Curiosity drives their learning. At 18 months old, babies are intensely curious about what makes humans tick. A team of University of Washington researchers is studying how infants tell which entities are "psychological agents" that can think and feel.
Research published in the October/November issue of Neural Networks provides a clue as to how babies decide whether a new object, such as a robot, is sentient or an inanimate object. Four times as many babies who watched a robot interact socially with people were willing to learn from the robot than babies who did not see the interactions.
"Babies learn best through social interactions, but what makes something 'social' for a baby?" said Andrew Meltzoff, lead author of the paper and co-director of the UW's Institute for Learning and Brain Sciences. "It is not just what something looks like, but how it moves and interacts with others that gives it special meaning to the baby."
The UW researchers hypothesized that babies would be more likely to view the robot as a psychological being if they saw other friendly human beings socially interacting with it. "Babies look to us for guidance in how to interpret things, and if we treat something as a psychological agent, they will, too," Meltzoff said. "Even more remarkably, they will learn from it, because social interaction unlocks the key to early learning."

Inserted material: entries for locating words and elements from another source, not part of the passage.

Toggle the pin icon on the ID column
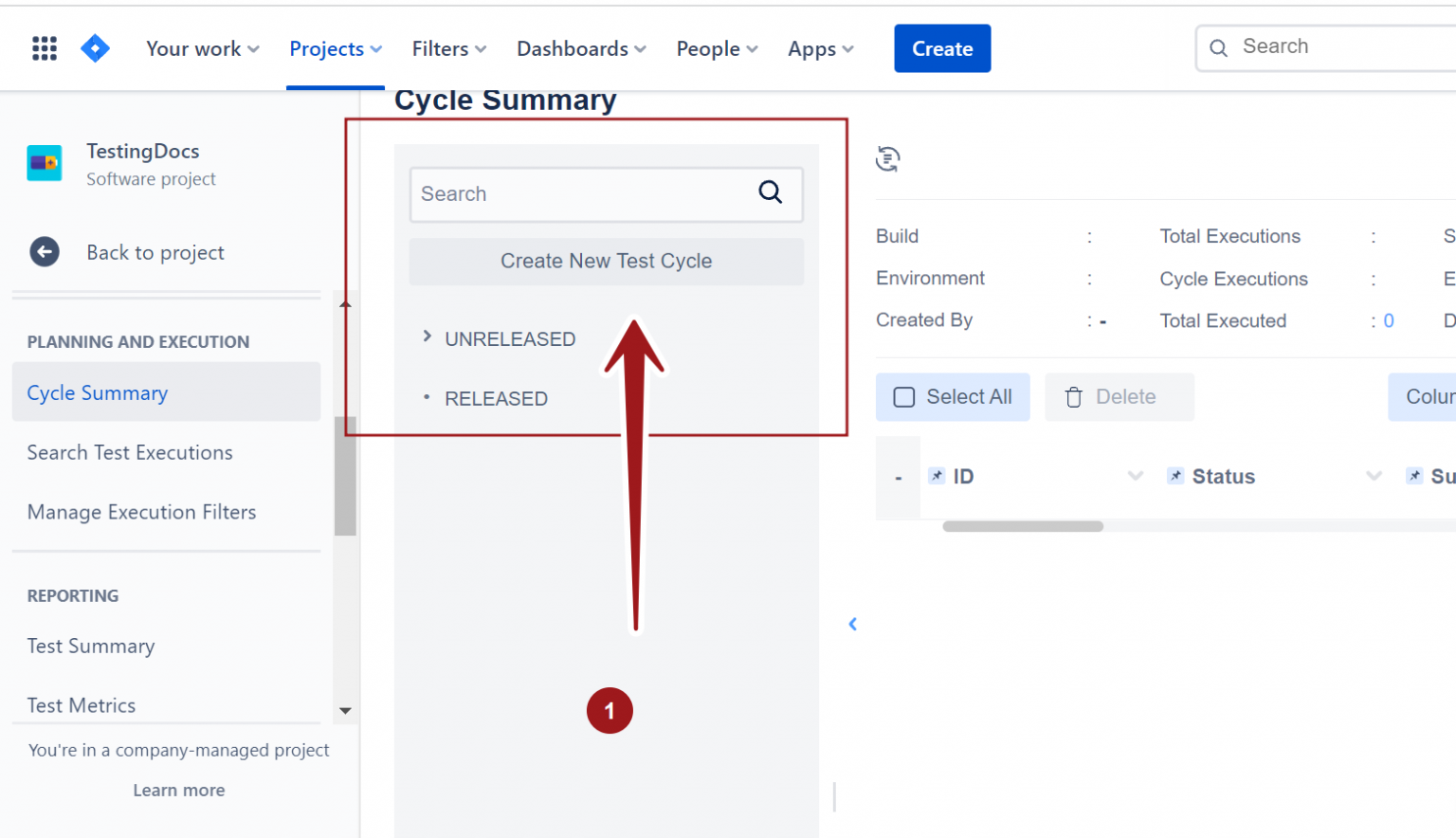 point(937,476)
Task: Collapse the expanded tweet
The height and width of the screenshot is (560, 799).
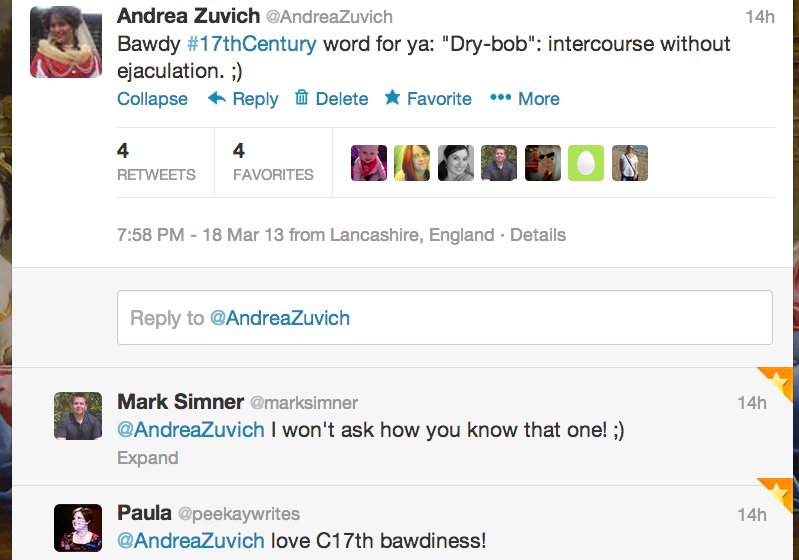Action: [x=152, y=99]
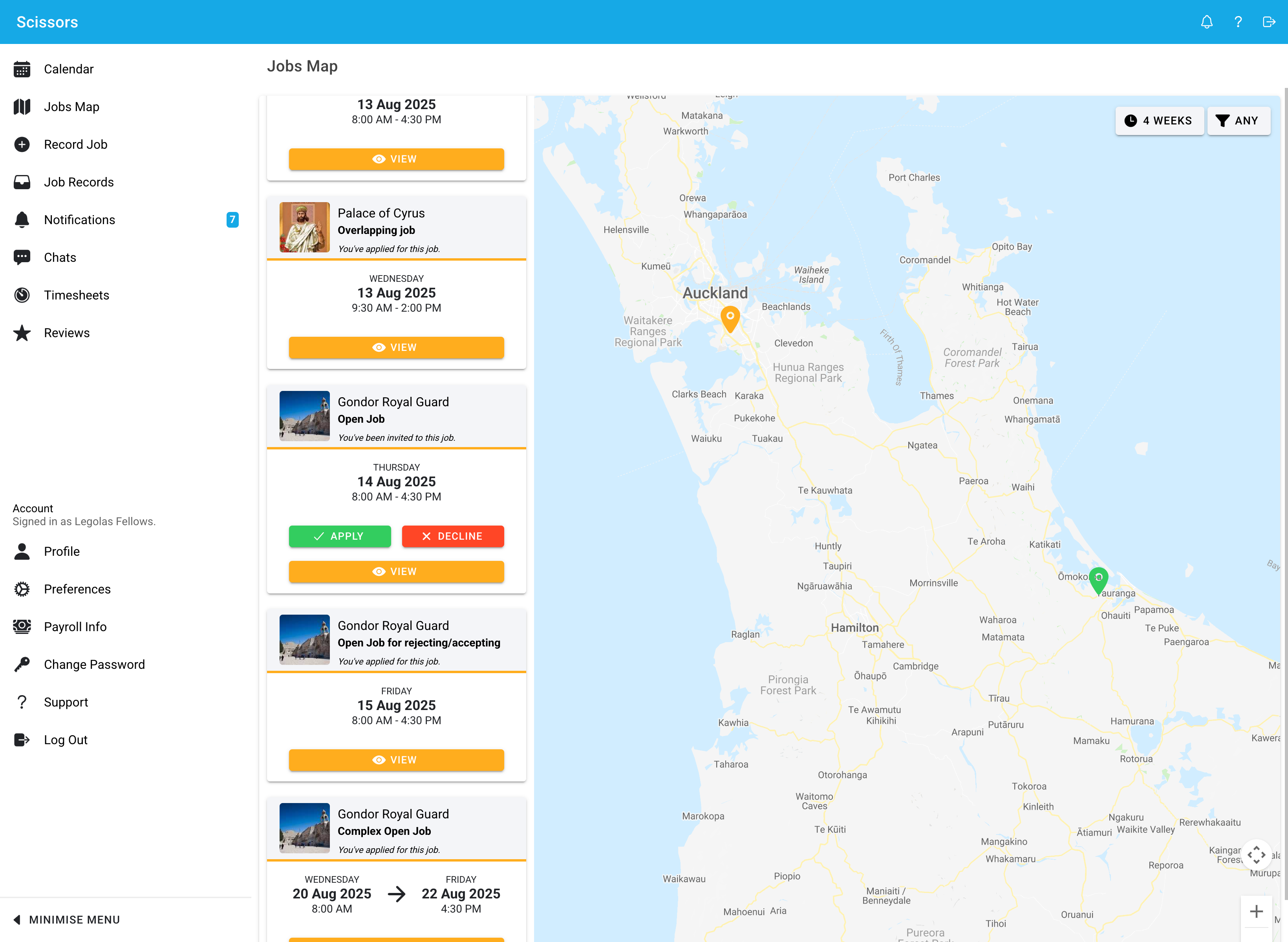Viewport: 1288px width, 942px height.
Task: Open help question mark icon in header
Action: [1238, 22]
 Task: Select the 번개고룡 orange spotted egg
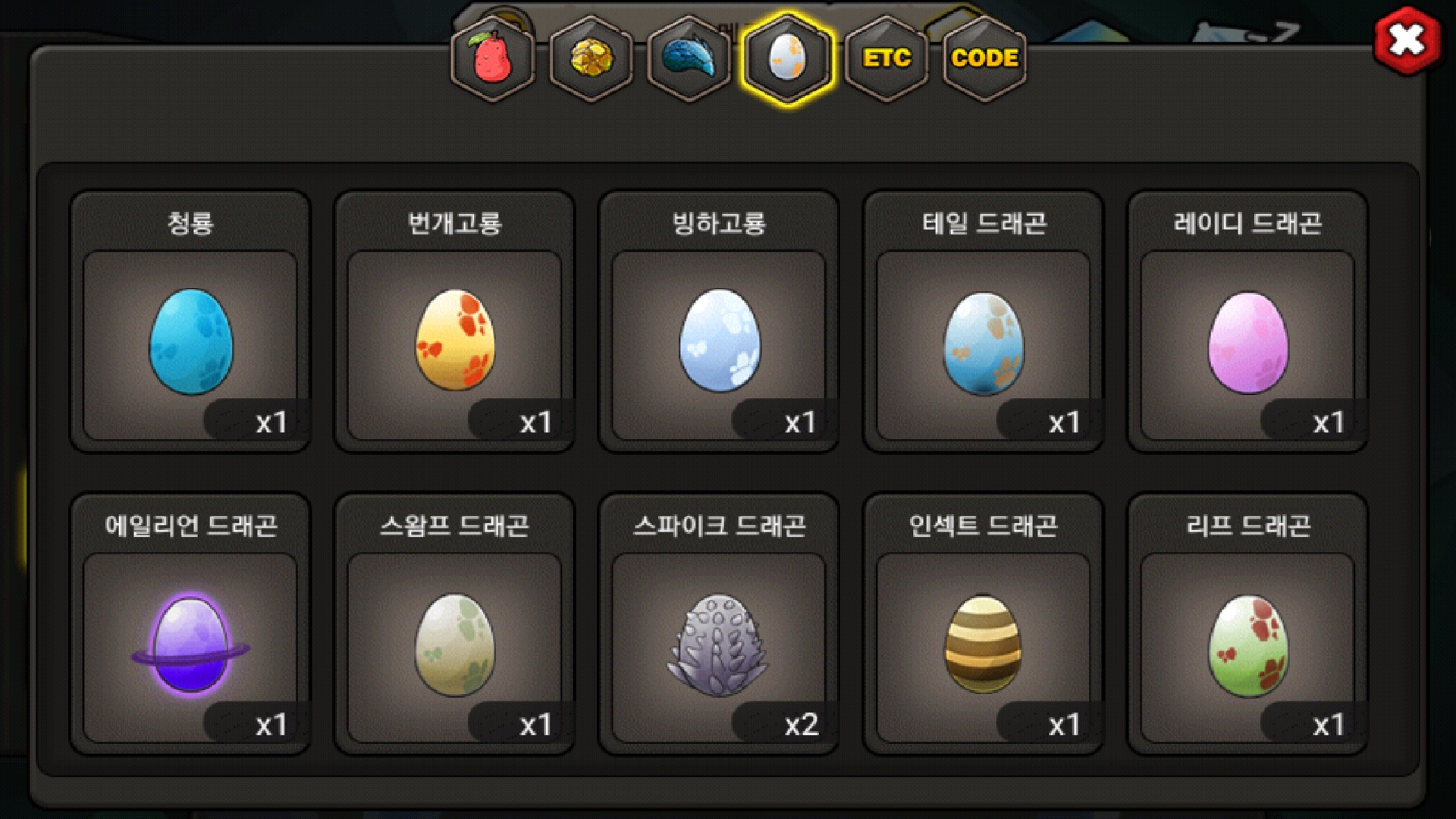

During the experiment, an 18-month-old baby sat on its parent's lap facing Rechele Brooks, a UW research assistant professor and a co-author of the study. Sixty-four babies participated in the study, and they were tested individually. They played with toys for a few minutes, getting used to the experimental setting. Once the babies were comfortable, Brooks removed a barrier that had hidden a metallic humanoid robot with arms, legs, a torso and a cube-shaped head containing camera lenses for eyes. The robot -- controlled by a researcher hidden from the baby -- waved, and Brooks said, "Oh, hi! That's our robot!"
Following a script, Brooks asked the robot, named Morphy, if it wanted to play, and then led it through a game. She would ask, "Where is your tummy?" and "Where is your head?" and the robot pointed to its torso and its head. Then Brooks demonstrated arm movements and Morphy imitated. The babies looked back and forth as if at a ping pong match, Brooks said.